By Peter Schwartz | Posted 6/17/2021

There are numerous issues that are lightning rods for conversation when it comes to youth sports - especially football - and perhaps one of the most debated subjects must be participation trophies. The discussions can range from polite disagreements all the way to really heated arguments. From a parental perspective, you have people who accept it and bring their children to an event to get the trophy. Then, you have parents who either don’t bother taking their children to the event or disposing of it.

I think parents have a right to view participation trophies however they want to. A child could also have views on participation trophies and those feelings could range depending on how knowledgeable the child is about sports and if they really feel a sense of satisfaction when the coach hands him or her that trophy.

A million thoughts about this rushed through my head this past Saturday when my eleven-year-old son received his participation trophy for little league baseball. It’s the last one he’s going to get because next season he moves up to the “Majors” and the gift to the players at the end of the season is a sweatshirt. Jared accepted the trophy, shook hands with both coaches, and smiled when he posed for a photo.

I’ll says this, Jared would have traded that trophy for a chance to play in one more game because he wasn’t smiling last Wednesday when his team lost in the playoffs. He loves to play sports, but he also has emotions from one extreme to the other whether his team wins or loses.

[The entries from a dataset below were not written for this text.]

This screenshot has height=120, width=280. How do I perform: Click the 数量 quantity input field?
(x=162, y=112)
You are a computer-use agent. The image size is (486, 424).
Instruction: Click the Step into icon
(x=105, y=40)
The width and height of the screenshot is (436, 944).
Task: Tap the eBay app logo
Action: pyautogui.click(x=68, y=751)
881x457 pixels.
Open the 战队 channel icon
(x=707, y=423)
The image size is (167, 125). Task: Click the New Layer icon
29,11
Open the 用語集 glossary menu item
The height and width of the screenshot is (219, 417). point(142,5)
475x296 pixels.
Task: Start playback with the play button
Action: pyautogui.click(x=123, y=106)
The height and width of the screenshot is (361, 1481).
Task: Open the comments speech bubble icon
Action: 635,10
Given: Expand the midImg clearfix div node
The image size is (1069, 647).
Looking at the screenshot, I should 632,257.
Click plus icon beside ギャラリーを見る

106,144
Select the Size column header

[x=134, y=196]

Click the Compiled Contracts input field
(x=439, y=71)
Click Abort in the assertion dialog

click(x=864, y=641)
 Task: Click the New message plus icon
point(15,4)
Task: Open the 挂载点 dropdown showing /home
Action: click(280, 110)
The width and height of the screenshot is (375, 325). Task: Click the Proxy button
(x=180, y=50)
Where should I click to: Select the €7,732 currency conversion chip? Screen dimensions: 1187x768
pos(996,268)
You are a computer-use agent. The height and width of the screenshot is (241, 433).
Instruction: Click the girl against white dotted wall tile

Jared took that trophy up to his room and put it all the way in the back of his collection keeping his baseball camp “MVP” award up and various milestone balls and pucks up front.

He values his accomplishments. 

My older son, who is fifteen years old and now in high school, is no different as he is sky-high after a win and down in the dumps after a loss.  When Bradley was a little younger, he had reached the point where if you handed him a participation trophy and you asked him to display his true emotions with no fear of getting in trouble, he’d probably throw the trophy right back at you. He has his Super Bowl trophies from youth football and World Series trophies from little league on display, but the participation trophies are in a box somewhere in the closet.

I always thought it was important for youth sports teams to gather one last time at the end of the season for some sort of celebration. The dynamic of a youth sports team is such that there are children on the team who are friends in school or there are new friendships made between boys and girls who attend different schools. In the past, I’ve never had a problem with participation trophies, but I think I have a few scenarios that could probably go a long way in putting this controversy to rest.

Maybe instead of or paired with participation trophies, the coaches can decide on specific team awards like “MVP”, “best teammate” or “hustle award”. 

Or arrange a team party and celebrate a season of having fun and enjoying the sport that you love.  Another fun option that we’ve done with our youth teams is have a group night at a local sporting event like a minor or major league baseball game or perhaps a local college or NFL game.

I’ve gone back and forth over the years on participation trophies. I understand that the various youth programs want to reward the kids for participating but I also understand the point of view that at some time children have to learn the different between winning and losing while also realizing that there are children who have skills that should be rewarded.  There’s going to be programs that continue to give out participation trophies, but I’ve come to the realization that there are better options out there to celebrate a season.

Peter is a sports anchor for the CBS Sports Radio Network and WFAN Radio in New York.  His son Bradley is a freshman in high school and is a participant in the U.S. National Team program while his younger son Jared enjoys playing flag football.   Peter, his wife Sheryl and the boys are busy cheering on the New York Jets when they’re not at a high school or flag football field.